## Provided passage
------------------------------------------------------------

First-Person Shooter

  • Quake II: When they go below 50% health, the Strogg's textures change to a battered variant with scorch marks, bullet holes, cracked glass, blood and even missing patches of skin. Humans also display damage similarly, though their injuries are not as grisly, being mostly cuts, scratches and Blood from the Mouth.
  • Team Fortress 2: If shot, spots of blood will appear on player models, and, if you have the luxury to look close enough while in the middle of frantic multiplayer combat, their facial expressions become increasingly pained as their health drops. This can also be subverted due to the Overheal mechanic: it's entirely possible for a character to be bleeding, on fire, covered in Jarate, covered in "milk," and pockmarked with dozens of bullet holes... and still have more than their maximum amount of health.
  • Serious Sam: In the HD releases of The First Encounter and The Second Encounter, monsters have painskins for when they're low on health. They take on a particularly battered one when they die.
  • Red Faction: Most enemies only show blood decals, but the nano-zombies in the second game can be dismembered piece-by-piece.
  • Evolve: While averted for the hunters, the Monsters slowly change as their health drops. When at extremely low health they are bloodstained and battered, with bone showing in some places and bullet holes dotting their bodies.

Idle Game

  • Vector Incremental: If the Ring Effects option is on, rings become more and more cracked as they're damaged.

MMORPG

  • EVE Online: Damage done to ship's armor will leave behind scorch marks, and once the armor layer gets breached, flaming holes in the hull.

Real-Time Strategy

  • Damaged structures in Mindustry have dark marks that get wider and darker the more damage the structure has sustained.

Shoot 'Em Up

  • Star Fox Zero: If your Arwing takes enough damage during a stage, close inspection will show bits and pieces of the ship looking burnt and chipped away.

------------------------------------------------------------

## Given material
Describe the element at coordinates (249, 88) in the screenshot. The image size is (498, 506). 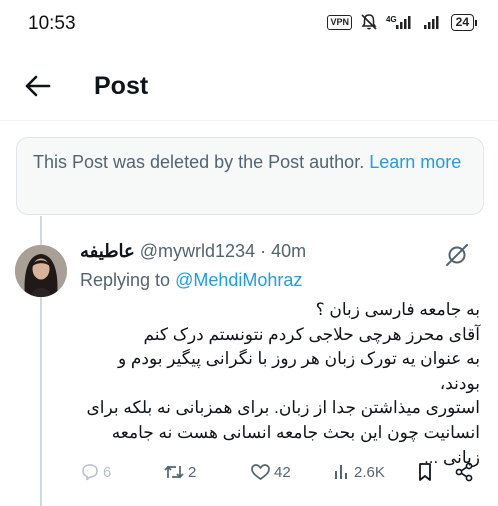
I see `top-bar: Post` at that location.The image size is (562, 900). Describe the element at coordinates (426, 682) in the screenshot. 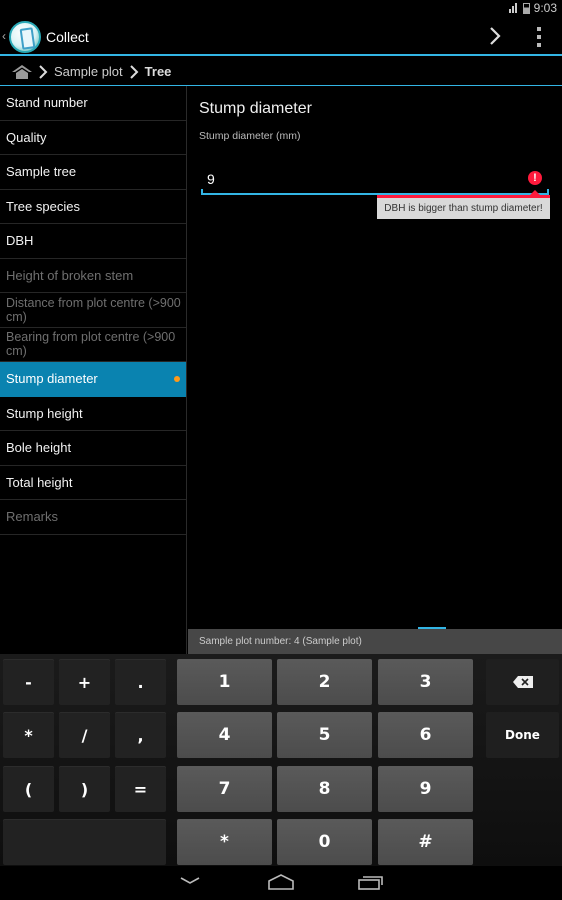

------------------------------------------------------------

## What is required
Please summarize the passage above on visible damage in games in two sentences.

## Answer section
The passage lists games from several genres, including first-person shooters, an idle game, an MMORPG, a real-time strategy game, and a shoot 'em up, in which characters, ships, rings, or structures visibly show the damage they have taken. In Quake II, for example, the Strogg take on scorch marks and bullet holes below 50% health, while in EVE Online armor damage leaves scorch marks and, once the armor is breached, flaming holes in the hull.